Bu guru Chici pun menggeleng pelan. Beberapa spekulasi berkelebat di benaknya tentang kelakuan murid gempalnya itu akhir-akhir ini. Ujian nasional sudah tinggal sebulan lagi. Danan absen semakin sering. Pertanyaan terakhirnya setelah bel tanda istirahat pada anak itu tentang kenapa tiga hari berturut-turut tidak masuk sekolah minggu lalu sama sekali tidak dijawab. Danan malah menjawab dengan kata “Sakit bu!” yang pendek atau cuma lewat seringai kekanakannya lantas berlari menyusul ketiga temannya yang sudah antri untuk membeli es potong. Saat ia dititipi surat panggilan untuk orang tuanya mereka tidak bisa datang. Danan beralasan bahwa surat itu sudah disampaikan tapi orang tuanya sibuk di sawah karena musim panen sudah dekat. Ada kala ia pernah mengunjungi sendiri orangtua muridnya itu tapi mereka malah menggelengkan kepala seperti pasrah terhadap anak bungsunya. Kedua orangtua itu bilang kalau Danan sangat keras kepala dan bilang mau berhenti saja sekolah karena ia sudah tergila-gila memancing. Minggu ini sudah tiga hari sejak Senin dan Selasa ia tidak masuk lagi.

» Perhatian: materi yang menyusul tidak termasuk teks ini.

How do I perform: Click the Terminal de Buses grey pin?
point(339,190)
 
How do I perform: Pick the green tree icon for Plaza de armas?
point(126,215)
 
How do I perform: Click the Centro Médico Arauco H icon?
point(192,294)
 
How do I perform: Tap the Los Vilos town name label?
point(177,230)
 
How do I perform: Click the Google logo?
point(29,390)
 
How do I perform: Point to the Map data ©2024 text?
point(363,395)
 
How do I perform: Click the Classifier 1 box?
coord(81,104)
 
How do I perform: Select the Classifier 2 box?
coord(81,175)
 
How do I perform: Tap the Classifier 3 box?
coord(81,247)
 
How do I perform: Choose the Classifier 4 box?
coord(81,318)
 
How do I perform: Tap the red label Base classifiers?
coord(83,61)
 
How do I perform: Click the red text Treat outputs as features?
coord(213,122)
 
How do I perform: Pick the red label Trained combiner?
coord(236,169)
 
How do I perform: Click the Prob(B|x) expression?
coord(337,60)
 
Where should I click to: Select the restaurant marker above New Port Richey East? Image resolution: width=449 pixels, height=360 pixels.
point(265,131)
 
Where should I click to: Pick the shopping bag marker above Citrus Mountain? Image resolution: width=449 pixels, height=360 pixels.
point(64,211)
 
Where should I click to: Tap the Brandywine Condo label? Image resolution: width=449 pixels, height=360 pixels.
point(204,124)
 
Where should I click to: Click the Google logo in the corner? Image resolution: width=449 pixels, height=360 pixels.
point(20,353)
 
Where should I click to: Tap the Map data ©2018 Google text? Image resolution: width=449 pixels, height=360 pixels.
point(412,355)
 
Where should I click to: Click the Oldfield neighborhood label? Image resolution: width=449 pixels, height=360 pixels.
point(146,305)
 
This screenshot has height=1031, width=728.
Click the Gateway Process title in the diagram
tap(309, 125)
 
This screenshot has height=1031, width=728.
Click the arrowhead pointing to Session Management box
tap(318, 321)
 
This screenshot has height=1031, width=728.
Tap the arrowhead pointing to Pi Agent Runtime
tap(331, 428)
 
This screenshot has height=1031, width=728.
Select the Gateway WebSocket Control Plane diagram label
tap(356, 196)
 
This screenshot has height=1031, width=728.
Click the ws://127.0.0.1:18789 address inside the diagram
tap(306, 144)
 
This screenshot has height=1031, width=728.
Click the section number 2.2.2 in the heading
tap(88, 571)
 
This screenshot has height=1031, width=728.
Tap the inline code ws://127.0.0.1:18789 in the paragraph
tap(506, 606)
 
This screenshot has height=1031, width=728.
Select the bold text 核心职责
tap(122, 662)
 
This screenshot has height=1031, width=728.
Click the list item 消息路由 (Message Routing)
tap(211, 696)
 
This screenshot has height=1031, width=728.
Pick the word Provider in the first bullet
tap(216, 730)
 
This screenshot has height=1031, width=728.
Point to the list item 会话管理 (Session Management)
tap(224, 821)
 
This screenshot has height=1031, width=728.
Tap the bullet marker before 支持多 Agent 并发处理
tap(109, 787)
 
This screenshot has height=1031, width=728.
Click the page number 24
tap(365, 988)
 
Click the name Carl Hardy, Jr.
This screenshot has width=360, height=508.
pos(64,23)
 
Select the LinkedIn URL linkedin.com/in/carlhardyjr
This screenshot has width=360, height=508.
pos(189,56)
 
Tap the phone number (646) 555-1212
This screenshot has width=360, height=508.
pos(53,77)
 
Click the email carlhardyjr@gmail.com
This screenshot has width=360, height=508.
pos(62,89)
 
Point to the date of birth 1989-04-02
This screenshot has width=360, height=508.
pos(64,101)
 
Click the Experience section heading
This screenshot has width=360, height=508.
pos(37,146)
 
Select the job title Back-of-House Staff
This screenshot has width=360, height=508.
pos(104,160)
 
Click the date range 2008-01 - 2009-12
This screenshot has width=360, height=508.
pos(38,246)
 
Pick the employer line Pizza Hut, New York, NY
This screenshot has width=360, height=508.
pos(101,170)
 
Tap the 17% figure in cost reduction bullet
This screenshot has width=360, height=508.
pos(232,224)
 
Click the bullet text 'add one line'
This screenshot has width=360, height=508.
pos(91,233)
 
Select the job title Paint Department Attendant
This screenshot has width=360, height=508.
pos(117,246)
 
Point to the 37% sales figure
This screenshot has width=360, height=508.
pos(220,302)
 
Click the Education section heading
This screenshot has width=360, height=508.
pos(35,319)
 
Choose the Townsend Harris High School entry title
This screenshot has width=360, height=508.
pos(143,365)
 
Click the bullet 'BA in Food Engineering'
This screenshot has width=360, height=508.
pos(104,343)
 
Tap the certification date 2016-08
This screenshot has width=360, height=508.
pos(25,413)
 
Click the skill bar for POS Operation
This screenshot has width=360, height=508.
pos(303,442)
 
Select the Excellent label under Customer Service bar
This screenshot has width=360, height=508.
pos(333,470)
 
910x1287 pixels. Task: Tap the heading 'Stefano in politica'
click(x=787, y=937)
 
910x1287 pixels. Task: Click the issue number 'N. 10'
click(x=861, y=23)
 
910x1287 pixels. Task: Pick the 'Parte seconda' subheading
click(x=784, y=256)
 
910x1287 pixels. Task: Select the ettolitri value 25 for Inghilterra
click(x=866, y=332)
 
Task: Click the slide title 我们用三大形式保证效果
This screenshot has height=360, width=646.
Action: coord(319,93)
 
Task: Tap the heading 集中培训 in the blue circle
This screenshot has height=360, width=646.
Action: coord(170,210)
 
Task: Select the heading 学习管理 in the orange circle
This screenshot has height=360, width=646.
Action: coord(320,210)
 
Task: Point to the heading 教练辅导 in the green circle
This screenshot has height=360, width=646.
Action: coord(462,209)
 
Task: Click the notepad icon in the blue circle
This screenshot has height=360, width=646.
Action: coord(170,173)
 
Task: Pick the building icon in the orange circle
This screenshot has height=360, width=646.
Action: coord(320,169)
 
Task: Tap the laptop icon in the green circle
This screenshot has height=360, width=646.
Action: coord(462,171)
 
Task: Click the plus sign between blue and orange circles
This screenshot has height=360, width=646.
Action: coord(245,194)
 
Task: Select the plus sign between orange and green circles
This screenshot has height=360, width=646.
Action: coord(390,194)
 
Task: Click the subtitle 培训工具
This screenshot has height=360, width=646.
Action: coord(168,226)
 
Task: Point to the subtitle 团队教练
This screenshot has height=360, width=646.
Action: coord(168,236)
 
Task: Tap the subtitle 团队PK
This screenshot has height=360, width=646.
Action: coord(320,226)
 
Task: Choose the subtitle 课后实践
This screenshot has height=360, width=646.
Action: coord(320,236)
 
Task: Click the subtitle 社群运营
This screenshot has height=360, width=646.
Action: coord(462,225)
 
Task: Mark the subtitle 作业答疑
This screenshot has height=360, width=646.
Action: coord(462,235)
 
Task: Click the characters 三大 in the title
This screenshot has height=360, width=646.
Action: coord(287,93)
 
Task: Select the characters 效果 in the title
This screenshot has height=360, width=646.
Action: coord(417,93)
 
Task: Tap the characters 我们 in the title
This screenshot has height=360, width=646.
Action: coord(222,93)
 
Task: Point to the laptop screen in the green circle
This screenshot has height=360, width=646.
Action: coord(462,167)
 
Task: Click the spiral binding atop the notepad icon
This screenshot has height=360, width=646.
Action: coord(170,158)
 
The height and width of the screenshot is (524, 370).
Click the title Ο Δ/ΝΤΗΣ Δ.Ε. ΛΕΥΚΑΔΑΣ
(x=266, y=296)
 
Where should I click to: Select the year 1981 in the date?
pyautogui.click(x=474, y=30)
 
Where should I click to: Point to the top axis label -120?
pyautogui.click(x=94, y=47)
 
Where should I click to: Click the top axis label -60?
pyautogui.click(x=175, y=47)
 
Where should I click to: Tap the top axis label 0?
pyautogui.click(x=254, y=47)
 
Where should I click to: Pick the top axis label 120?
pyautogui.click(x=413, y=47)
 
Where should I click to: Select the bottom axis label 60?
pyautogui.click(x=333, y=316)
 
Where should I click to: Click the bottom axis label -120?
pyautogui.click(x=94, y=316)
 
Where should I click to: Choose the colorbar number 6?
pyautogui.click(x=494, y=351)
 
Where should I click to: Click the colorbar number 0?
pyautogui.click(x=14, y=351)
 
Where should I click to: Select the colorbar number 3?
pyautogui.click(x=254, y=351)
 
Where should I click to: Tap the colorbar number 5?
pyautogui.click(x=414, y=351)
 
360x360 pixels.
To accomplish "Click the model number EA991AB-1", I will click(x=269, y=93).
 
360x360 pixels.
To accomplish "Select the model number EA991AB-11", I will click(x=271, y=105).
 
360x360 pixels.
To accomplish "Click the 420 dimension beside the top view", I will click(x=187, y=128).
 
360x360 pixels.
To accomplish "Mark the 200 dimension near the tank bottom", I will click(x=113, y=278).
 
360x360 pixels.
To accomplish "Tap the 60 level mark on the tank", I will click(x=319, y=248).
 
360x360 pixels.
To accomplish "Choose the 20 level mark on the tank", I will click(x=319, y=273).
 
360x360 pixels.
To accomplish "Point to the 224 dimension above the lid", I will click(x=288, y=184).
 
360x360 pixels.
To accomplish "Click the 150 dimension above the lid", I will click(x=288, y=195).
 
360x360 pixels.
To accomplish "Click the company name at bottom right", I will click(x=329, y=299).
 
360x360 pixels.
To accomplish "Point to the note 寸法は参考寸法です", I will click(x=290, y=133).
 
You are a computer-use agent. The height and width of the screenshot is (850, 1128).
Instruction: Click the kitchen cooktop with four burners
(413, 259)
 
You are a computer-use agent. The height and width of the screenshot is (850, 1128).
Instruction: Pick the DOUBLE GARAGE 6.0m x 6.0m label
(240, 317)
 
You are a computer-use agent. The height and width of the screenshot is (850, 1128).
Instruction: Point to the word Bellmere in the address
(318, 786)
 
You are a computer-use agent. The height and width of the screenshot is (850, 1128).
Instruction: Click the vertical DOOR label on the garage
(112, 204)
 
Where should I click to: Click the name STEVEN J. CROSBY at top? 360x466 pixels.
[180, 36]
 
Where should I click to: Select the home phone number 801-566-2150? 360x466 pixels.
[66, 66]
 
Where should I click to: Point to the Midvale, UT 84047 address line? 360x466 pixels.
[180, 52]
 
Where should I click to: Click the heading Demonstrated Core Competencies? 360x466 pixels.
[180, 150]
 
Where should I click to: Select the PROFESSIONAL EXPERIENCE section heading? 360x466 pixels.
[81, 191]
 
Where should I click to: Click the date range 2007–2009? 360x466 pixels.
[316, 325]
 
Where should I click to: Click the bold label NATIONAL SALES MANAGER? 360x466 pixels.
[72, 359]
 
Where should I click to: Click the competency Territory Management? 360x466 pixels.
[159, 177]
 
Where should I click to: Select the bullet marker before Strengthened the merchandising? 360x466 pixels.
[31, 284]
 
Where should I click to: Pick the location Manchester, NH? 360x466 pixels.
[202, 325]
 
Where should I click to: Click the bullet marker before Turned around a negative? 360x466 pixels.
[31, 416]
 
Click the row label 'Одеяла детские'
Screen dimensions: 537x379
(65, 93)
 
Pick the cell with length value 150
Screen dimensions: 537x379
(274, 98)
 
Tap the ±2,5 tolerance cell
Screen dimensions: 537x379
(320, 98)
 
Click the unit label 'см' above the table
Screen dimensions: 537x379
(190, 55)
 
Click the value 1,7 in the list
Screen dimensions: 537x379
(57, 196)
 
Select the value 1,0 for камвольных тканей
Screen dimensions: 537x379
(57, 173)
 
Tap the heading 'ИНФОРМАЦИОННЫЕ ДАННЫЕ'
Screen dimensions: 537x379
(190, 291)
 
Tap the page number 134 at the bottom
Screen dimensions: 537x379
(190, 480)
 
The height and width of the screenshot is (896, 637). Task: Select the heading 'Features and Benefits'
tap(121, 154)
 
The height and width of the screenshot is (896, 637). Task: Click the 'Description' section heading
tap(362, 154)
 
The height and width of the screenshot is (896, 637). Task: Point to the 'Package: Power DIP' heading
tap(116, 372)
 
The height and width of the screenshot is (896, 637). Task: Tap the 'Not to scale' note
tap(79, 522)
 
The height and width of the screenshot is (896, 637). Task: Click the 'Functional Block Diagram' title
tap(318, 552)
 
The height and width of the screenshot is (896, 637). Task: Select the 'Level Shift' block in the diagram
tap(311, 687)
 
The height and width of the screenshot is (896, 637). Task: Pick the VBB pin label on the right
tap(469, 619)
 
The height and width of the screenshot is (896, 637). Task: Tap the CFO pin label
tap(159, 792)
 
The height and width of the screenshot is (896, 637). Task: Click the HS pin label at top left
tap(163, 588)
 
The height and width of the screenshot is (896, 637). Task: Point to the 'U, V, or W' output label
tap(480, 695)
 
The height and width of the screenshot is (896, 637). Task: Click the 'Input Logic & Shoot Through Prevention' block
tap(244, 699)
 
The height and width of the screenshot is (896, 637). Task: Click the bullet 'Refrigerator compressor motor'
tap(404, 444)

Kesibukannya mempersiapkan bulan-bulan ujian sekaligus ulangan kelas membuat ibu guru di sekolah kecil yang serba kekurangan ini sedikit lalai untuk lebih memperhatikan seorang Danan. Kini ia harus melakukan tindakan tegas terhadap Danan yang suka libur sendiri berselang hari yang sudah dua minggu lebih itu. Maka saat bel istirahat berbunyi pagi itu ibu Chici memanggil Dede si ketua kelas beserta dua kroninya yang lain. Ia meminta mereka menemui Danan sekali lagi. Ia pikir jika ia dan orangtuanya sudah tidak berhasil maka sahabat-sahabatnya pasti bisa membujuknya.
Rabu sore yang cerah dengan banyaknya sinar matahari menghujani mereka serta derasnya angin sawah, Dede, Upik, dan Samsul melakukan perjalanan melewati ladang dan pematang persawahan yang ranum berwarna keemasan menuju rumah Danan. Besar harapan di hati mereka kali ini bisa bertemu Danan. Samsul bahkan rela mengorbankan waktu untuk membantu ayahnya menurunkan nira demi menemui sahabatnya. Nyanyian sumbang Upik serta ayunan tongkat ranting pohon di tangan Dede menandakan keberangkatan perjalanan mereka diiringi hati yang gembira.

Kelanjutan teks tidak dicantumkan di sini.